INSTRUCTIONS FOR THE TASK: The expected output is each line from the one containing "Instruction: Choose the" to the last line of the data below, set down exactly, minus the pictures.

══ DATA FOR REVIEW

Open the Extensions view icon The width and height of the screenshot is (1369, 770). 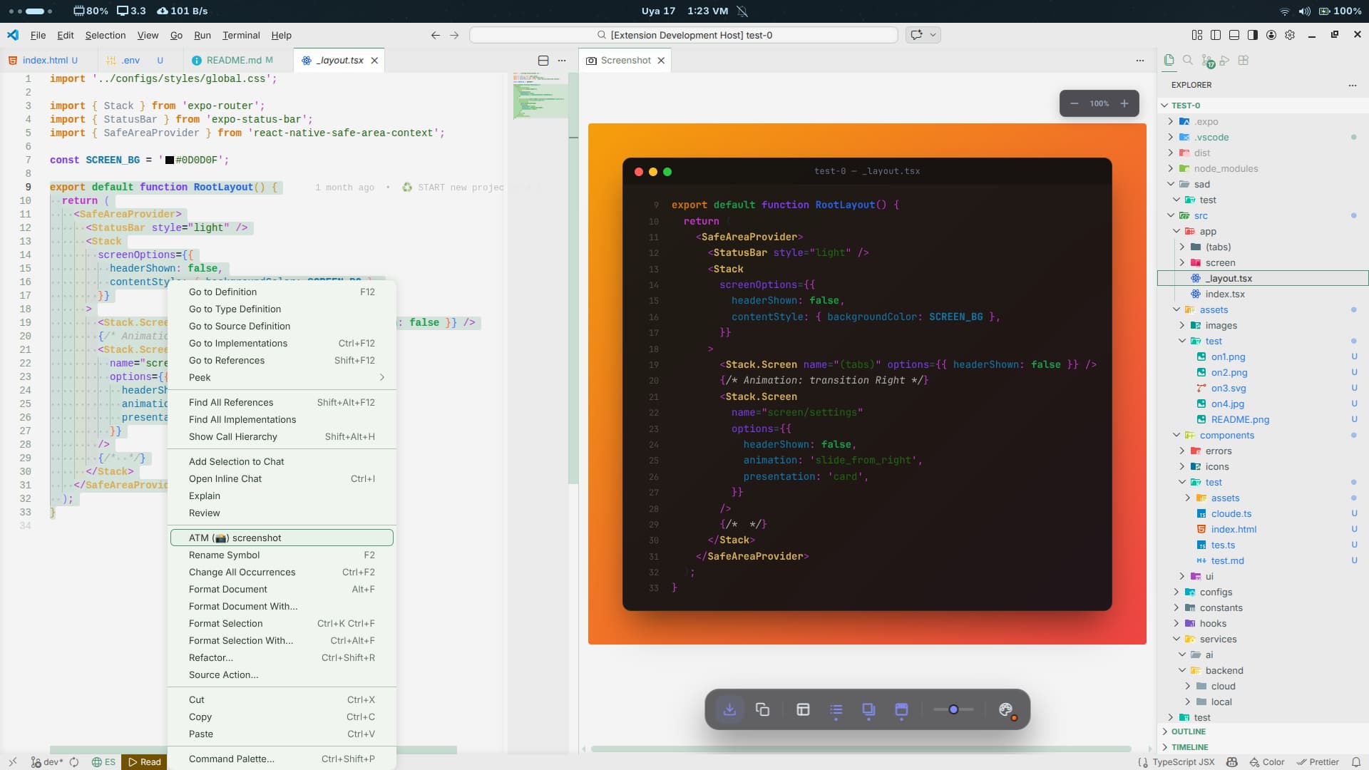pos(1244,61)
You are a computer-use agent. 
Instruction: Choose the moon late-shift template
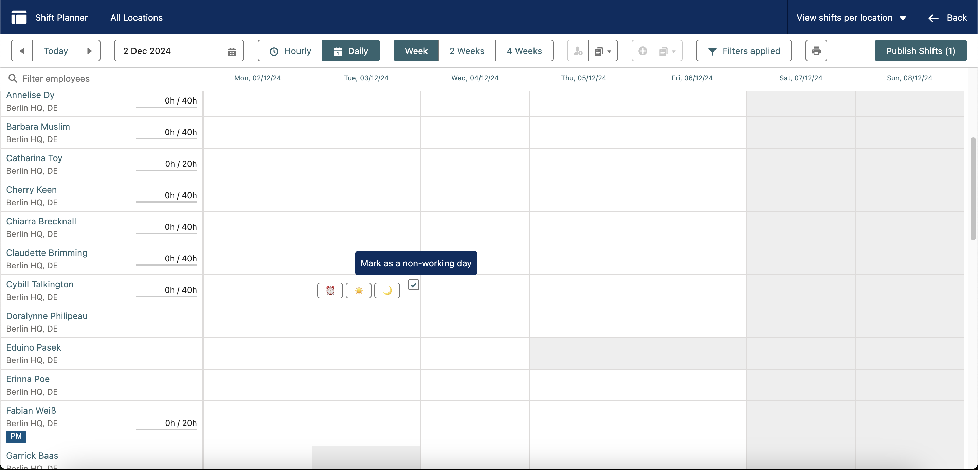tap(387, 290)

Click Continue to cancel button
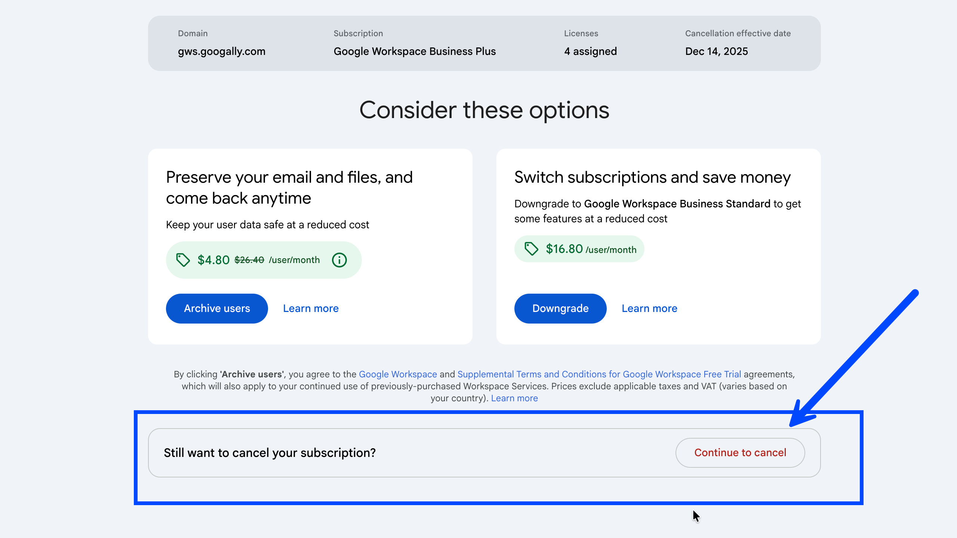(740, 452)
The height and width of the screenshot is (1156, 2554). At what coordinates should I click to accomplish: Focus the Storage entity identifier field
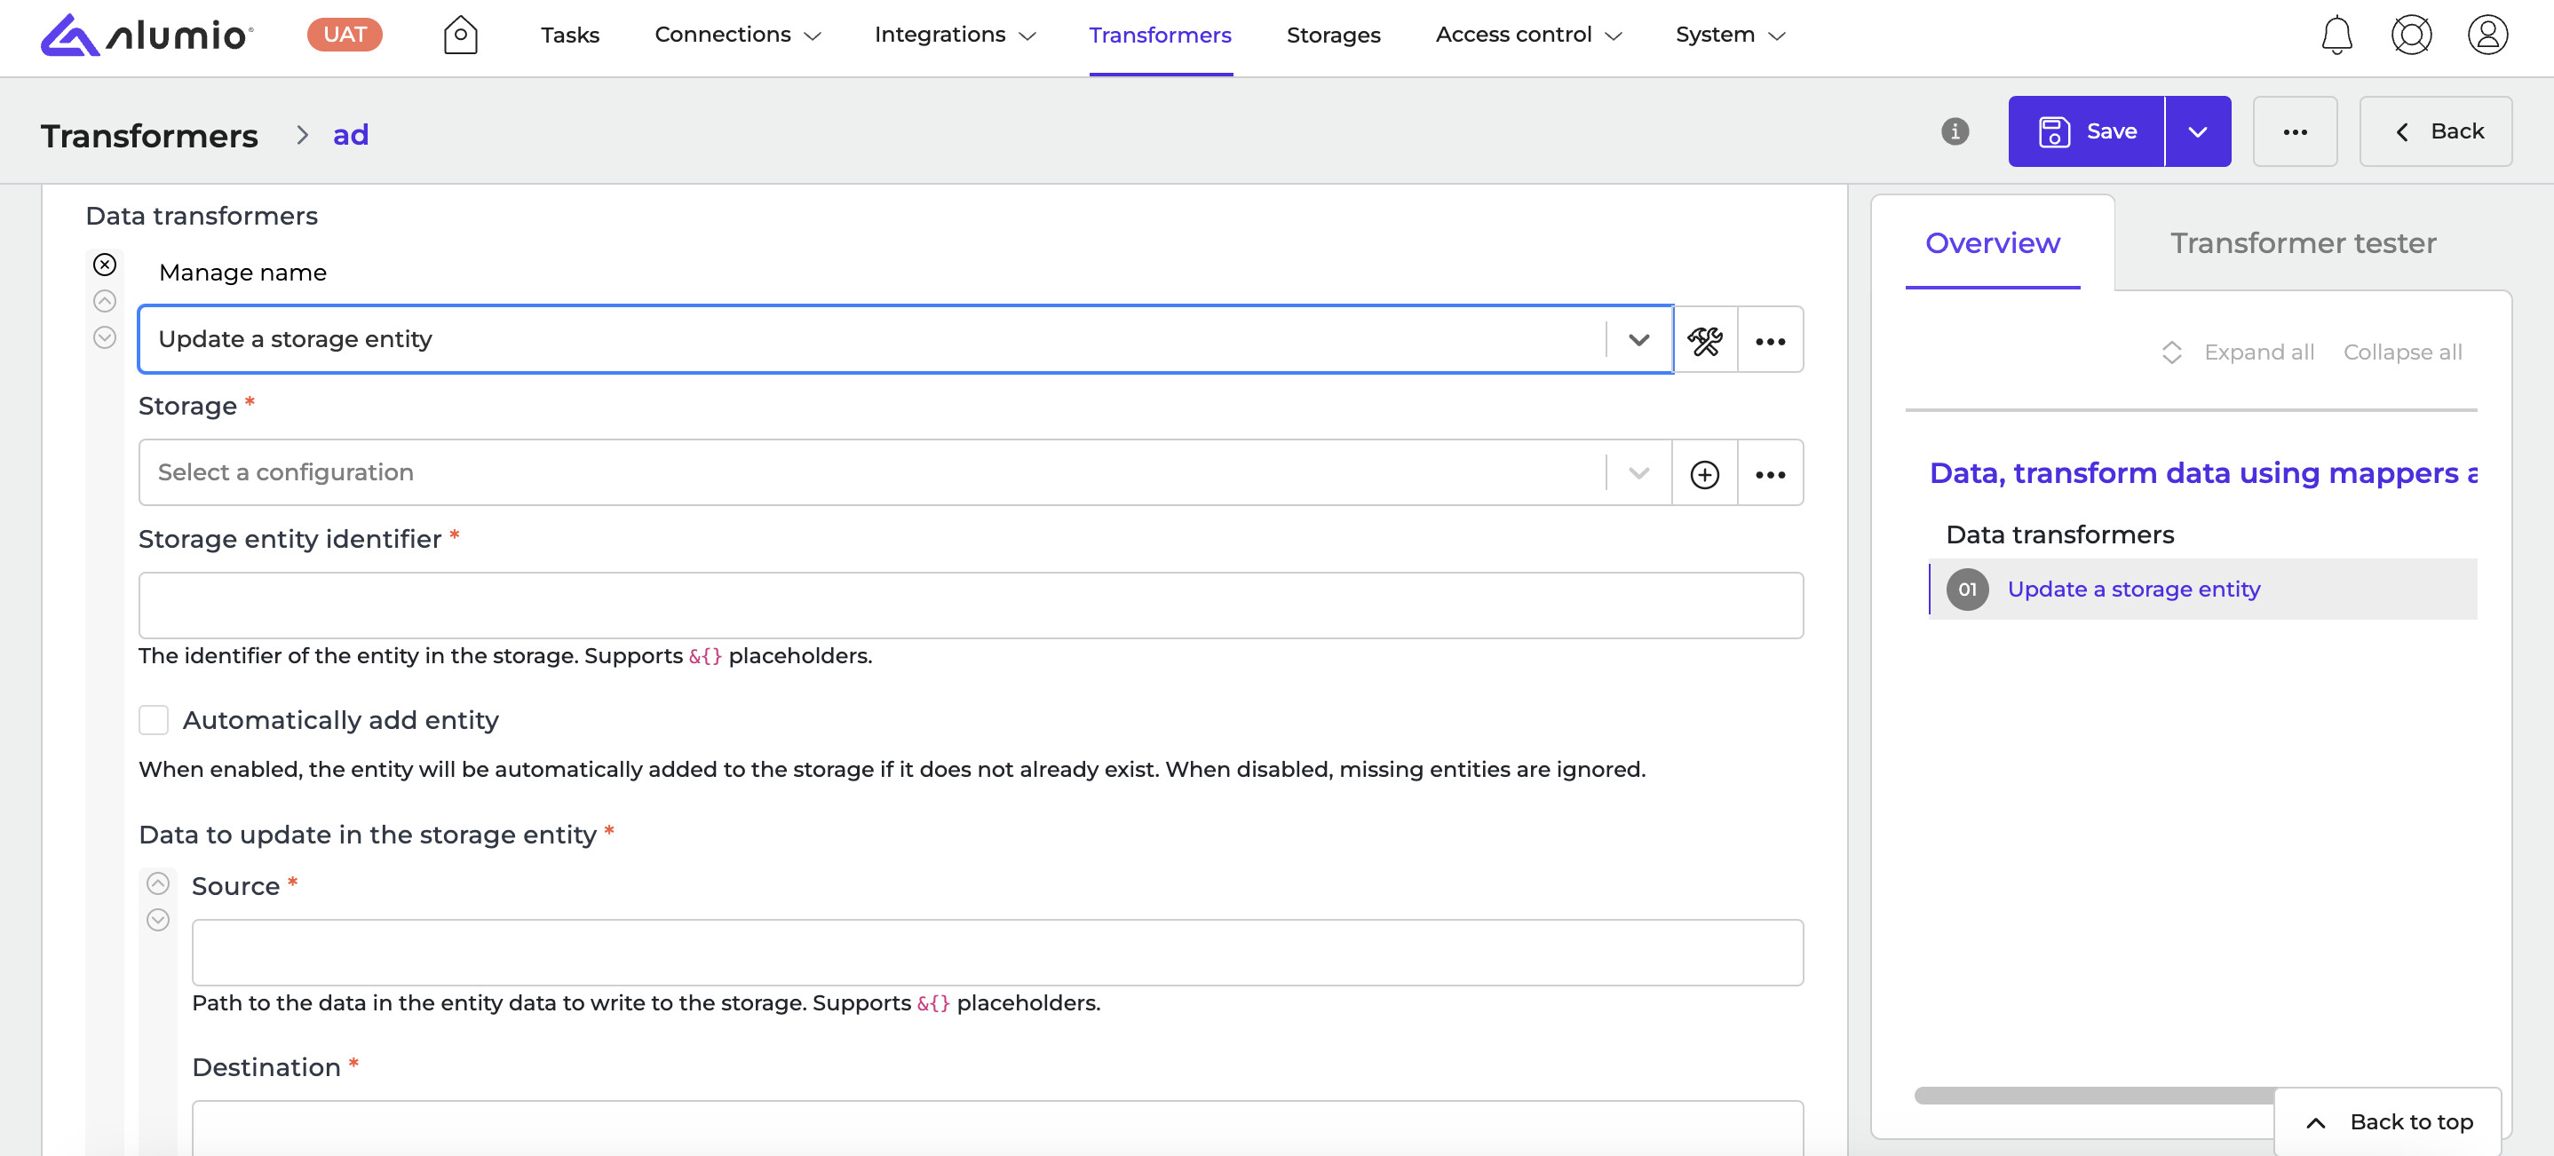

════

SOLUTION TO THIS PROBLEM:
Instruction: Choose the moon late-shift template
tap(387, 290)

Click Continue to cancel button
(740, 452)
The height and width of the screenshot is (1156, 2554). At what coordinates should I click to accomplish: Focus the Storage entity identifier field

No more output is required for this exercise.